In Stage IV NFTs corticomedial complex, the basolateral nuclei of the amygdala and some portions of the
putamen and accumbens nucleus become impacted. All previous pathology becomes more robust.
In Stage V there is extensive involvement of the neocortex.
In Stage VI previously affected areas continue to deteriorate and the primary motor cortex becomes impacted.

7. Potential Alzheimer’s Decease (AD) mechanisms
(continue)
Synaptic loss:
Cognitive decline and decreases in verbal fluency early in AD are believed to reflect the decreases in synaptic
density in the hippocampus and medial temporal lobes. Synaptic loss precedes neuronal loss, and these effects
are probably driven by amyloid and tau pathology.
Additional pathologic changes observed in AD patients, although their role is unclear:
Granulovacuolar degeneration: Abundance of 3–5 μm intraneuronal vacuoles with a central 0.5–1.5 μm dense
granule. Those vacuoles accumulate in the hippocampus first, followed by the entorhinal cortex and temporal
neocortex and finally the amygdala, thalamus, cingulate gyrus and even association cortices.

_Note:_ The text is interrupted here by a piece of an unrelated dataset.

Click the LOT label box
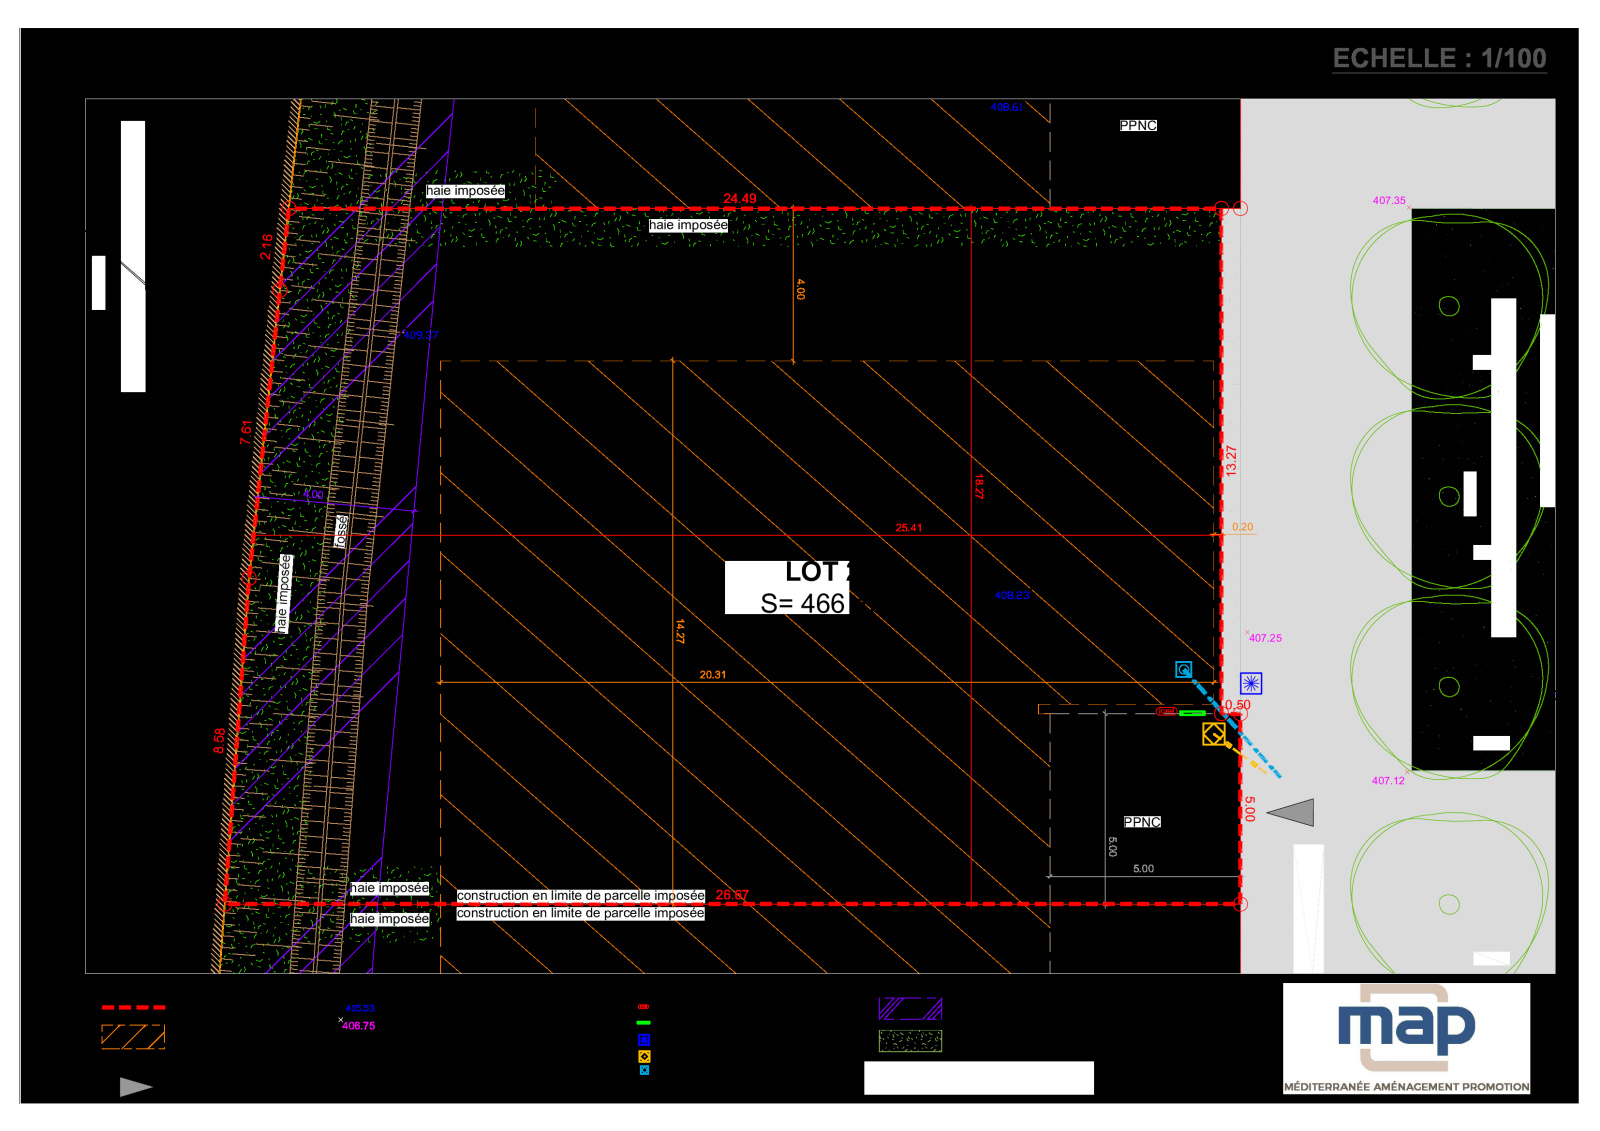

Hirano bodies: Higher presence of rod-like inclusions, most observed in the hippocampus
Inflammatory response: Microglial cells, operating within the brain as phagocytes, become activated and their
numbers increase in promotion to neuronal damage associated with NFTs. Reactive astrocytes represent the
other inflammatory response observed in the brains of AD patients.